Compound (open) fracture When the fractured bone is in contact with outside air as a
result of an injury so dirt, dust and germs get into the protruding bone and the wound.
Complicated fracture- In addition to the fracture, an important internal organ like the
brain or major blood vessels, the spinal cord, lung, liver, spleen and so on may also be
injured.
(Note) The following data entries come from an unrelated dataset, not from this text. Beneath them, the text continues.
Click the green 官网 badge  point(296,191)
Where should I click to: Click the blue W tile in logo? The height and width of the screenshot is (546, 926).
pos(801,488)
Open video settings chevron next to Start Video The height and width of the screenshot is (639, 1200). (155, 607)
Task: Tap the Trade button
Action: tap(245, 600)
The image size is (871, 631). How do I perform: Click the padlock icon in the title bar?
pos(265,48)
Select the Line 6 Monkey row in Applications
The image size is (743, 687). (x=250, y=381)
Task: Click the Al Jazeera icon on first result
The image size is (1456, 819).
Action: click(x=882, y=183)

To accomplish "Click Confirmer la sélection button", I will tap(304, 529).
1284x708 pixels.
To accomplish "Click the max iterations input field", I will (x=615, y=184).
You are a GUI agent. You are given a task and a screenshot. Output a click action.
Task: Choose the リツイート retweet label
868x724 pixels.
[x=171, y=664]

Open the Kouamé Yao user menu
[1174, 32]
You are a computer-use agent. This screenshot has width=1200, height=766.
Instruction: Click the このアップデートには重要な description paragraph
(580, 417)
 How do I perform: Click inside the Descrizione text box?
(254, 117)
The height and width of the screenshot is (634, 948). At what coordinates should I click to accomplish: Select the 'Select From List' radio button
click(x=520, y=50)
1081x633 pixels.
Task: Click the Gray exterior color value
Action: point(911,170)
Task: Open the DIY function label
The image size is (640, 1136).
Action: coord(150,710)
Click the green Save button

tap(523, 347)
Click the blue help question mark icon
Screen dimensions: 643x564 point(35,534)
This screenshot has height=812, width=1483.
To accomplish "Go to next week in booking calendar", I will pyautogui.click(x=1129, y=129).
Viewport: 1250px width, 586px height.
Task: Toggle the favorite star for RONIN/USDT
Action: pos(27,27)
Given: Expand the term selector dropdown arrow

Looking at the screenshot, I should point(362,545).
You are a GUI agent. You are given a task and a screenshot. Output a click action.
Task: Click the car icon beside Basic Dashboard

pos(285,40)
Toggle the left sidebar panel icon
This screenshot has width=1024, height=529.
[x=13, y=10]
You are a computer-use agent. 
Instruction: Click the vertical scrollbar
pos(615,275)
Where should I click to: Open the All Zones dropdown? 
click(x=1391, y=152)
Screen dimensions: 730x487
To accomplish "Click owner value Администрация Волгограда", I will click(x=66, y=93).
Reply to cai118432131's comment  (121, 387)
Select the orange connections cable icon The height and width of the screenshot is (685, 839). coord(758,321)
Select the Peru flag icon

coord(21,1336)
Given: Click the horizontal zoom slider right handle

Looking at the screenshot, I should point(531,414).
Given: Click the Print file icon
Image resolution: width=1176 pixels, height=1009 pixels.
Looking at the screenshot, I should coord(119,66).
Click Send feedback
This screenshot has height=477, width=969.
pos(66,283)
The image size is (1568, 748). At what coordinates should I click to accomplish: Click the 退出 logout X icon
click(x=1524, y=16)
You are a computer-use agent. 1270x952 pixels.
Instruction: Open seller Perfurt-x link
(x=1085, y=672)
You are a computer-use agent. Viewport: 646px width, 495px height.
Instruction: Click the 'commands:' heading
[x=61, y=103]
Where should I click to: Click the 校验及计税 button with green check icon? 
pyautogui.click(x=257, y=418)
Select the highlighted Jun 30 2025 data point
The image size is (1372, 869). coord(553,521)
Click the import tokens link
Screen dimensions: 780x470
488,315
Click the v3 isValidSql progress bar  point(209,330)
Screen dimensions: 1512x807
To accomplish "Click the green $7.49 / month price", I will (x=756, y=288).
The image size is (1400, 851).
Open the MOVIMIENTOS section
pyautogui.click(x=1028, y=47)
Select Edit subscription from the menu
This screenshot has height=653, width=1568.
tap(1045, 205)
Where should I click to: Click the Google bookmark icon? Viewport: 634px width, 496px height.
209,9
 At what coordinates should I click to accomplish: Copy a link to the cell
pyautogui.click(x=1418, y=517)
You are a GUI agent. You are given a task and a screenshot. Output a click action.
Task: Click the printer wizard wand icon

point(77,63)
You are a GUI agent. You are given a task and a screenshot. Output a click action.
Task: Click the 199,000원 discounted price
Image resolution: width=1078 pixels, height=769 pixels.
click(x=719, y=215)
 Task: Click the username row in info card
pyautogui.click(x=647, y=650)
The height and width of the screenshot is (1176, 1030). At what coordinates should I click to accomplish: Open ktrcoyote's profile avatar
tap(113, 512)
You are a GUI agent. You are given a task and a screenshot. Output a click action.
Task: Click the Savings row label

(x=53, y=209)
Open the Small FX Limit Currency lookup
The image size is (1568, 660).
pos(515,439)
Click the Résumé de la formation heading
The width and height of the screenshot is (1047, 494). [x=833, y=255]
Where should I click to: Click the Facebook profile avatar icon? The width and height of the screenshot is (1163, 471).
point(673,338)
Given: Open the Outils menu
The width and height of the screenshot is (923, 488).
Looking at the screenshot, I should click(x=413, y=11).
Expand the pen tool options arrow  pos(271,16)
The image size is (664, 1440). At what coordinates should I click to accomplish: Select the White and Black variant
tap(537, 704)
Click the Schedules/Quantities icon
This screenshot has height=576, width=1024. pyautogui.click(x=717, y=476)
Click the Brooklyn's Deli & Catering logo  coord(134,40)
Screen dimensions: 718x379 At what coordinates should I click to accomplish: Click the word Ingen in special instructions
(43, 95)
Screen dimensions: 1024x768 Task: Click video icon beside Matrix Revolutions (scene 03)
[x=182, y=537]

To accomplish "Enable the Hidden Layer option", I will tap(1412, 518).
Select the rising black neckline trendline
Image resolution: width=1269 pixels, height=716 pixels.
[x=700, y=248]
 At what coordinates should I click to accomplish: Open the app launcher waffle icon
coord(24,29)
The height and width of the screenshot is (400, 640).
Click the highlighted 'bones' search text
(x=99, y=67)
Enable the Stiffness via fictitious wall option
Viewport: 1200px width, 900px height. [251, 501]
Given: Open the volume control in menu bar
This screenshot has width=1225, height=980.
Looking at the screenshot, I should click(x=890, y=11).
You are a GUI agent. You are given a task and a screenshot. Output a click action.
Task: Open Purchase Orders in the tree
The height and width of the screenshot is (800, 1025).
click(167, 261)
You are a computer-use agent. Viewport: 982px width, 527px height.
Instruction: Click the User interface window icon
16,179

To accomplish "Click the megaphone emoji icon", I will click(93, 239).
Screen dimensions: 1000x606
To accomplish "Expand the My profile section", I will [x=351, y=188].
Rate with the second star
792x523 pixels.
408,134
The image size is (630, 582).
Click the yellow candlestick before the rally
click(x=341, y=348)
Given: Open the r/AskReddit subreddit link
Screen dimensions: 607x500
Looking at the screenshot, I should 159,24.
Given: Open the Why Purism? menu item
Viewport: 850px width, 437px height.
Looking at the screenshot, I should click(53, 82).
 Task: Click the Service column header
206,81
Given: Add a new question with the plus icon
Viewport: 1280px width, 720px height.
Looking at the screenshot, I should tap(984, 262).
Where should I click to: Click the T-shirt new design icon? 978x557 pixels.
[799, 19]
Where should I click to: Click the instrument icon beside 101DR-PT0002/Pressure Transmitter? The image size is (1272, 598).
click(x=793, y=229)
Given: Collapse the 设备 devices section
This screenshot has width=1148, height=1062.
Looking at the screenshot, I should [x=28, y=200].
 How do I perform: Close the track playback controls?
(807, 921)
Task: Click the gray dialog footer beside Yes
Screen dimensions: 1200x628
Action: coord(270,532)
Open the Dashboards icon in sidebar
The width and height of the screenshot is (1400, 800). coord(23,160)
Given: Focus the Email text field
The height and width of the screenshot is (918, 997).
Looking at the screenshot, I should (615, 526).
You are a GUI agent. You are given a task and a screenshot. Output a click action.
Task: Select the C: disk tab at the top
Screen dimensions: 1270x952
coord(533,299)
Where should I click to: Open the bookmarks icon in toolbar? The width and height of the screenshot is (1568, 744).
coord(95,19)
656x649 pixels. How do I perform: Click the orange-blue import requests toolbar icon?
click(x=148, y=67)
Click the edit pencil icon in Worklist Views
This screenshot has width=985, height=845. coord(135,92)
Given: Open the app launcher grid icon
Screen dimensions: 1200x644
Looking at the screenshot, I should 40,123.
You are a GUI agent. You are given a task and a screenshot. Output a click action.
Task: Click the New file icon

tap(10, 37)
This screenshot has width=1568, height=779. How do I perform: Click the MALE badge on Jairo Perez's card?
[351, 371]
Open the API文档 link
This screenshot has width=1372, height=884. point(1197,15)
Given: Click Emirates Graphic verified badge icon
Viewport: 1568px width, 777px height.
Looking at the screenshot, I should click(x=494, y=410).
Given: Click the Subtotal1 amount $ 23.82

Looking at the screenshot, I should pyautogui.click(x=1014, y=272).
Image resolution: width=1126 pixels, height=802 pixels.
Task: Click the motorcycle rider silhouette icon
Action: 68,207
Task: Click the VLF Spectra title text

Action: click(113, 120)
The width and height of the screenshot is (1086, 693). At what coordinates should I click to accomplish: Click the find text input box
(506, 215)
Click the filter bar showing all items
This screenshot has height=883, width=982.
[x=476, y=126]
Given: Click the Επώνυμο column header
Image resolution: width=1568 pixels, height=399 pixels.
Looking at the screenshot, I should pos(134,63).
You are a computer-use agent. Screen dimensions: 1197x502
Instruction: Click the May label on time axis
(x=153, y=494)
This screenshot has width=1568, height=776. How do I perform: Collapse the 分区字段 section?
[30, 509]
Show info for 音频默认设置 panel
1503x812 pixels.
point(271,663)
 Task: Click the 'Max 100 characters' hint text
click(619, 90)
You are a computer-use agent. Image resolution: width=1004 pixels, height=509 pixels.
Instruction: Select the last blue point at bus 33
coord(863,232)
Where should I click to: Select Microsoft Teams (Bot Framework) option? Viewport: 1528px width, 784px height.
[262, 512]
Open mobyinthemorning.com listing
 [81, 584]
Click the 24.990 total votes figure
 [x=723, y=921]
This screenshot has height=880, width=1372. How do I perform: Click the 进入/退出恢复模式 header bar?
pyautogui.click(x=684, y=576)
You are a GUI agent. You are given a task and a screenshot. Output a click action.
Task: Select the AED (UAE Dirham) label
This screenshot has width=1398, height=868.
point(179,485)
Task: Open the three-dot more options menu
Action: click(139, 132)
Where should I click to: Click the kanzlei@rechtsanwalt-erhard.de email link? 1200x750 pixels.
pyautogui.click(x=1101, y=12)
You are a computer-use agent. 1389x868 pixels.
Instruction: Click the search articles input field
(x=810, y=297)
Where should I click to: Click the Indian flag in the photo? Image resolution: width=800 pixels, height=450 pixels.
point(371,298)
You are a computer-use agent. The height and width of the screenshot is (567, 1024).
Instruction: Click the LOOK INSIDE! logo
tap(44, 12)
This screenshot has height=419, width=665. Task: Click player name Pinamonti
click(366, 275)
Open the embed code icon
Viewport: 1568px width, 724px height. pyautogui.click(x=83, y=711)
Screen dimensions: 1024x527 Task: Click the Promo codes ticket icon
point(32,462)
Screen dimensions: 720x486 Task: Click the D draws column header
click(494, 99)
Furthermore a complicated fracture may be simple or compound.
The other types of fractures are:
+ Compound: a fracture in which there is an open wound of the soft parts (skin,
muscles, etc) through which the bone is visible.
+ Comminuted: a fracture in which bone is broken into several pieces.
+ Depressed: a fracture with inward displacement of the skull bones.
+ Green stick: an incomplete fracture with the bending of a bone involving the convex
side of the curve.
Signs and symptoms
+ Pain at the spot of fractures and / or around it,
+ Tenderness i.e. pain on gentle pressure over the injured spot (do not press hard),
+ Swelling of the area and discoloration.
+ Loss of normal movements of the part.
+ Deformity of limb,
+ Irregularity of the bone,
+ Grazing,
+ Unnatural movement at the spot of fracture can be felt.
The aim when treating fractures is:
+ To prevent further damage
+ To reduce pain
+ To make the patient comfortable and manage shock.
+ To get medical aid as soon as possible.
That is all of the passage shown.